* _REQUIREMENT_
Your task is to transcribe all of the data below exactly, omitting the images.

* _RECORDS SHOWN_
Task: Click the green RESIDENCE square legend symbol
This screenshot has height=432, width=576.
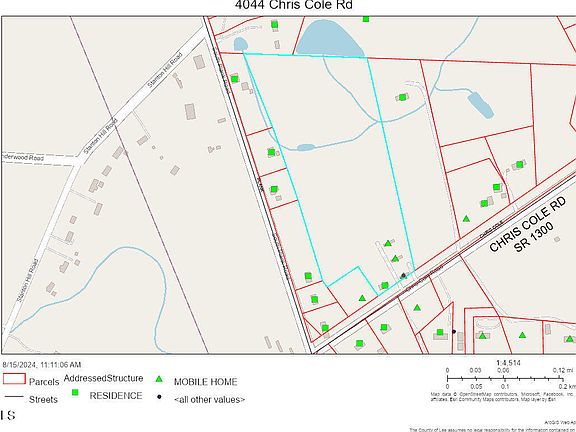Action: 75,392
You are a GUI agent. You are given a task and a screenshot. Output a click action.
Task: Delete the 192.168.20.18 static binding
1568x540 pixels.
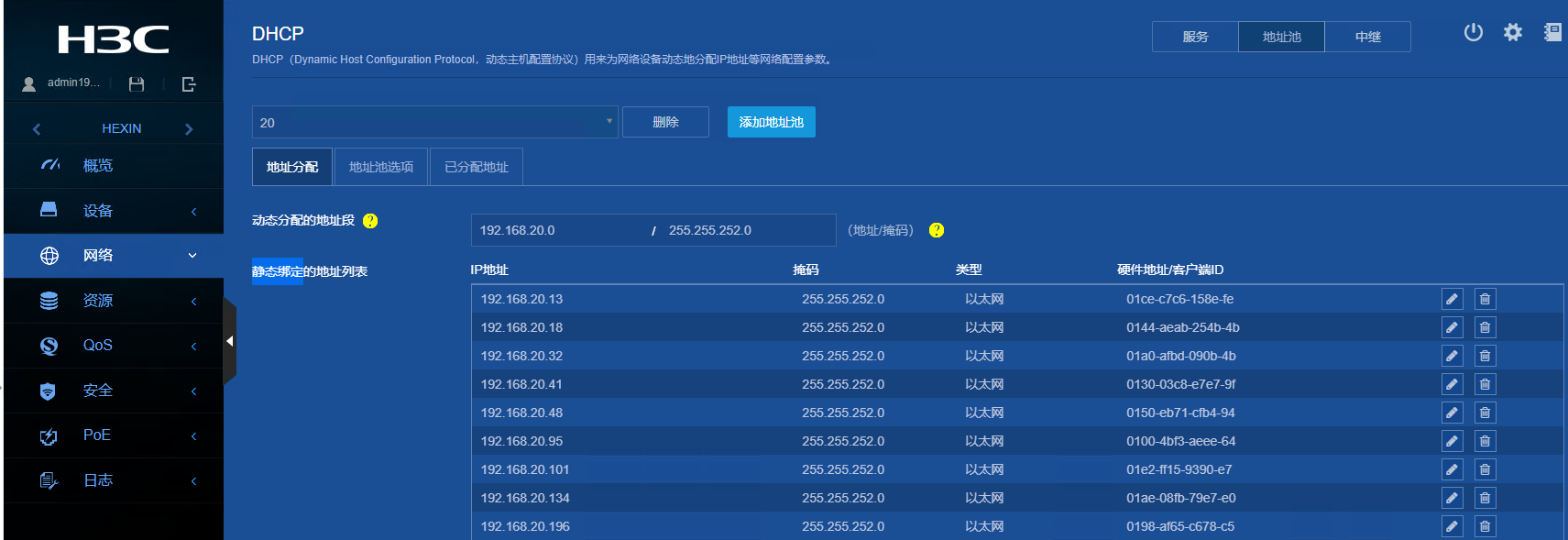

* _RESULT FOR THIS TASK_
Task: Click the green RESIDENCE square legend symbol
This screenshot has height=432, width=576.
Action: 75,392
You are a GUI agent. You are given a task and a screenshot. Output a click action.
Task: Delete the 192.168.20.18 static binding
1568x540 pixels.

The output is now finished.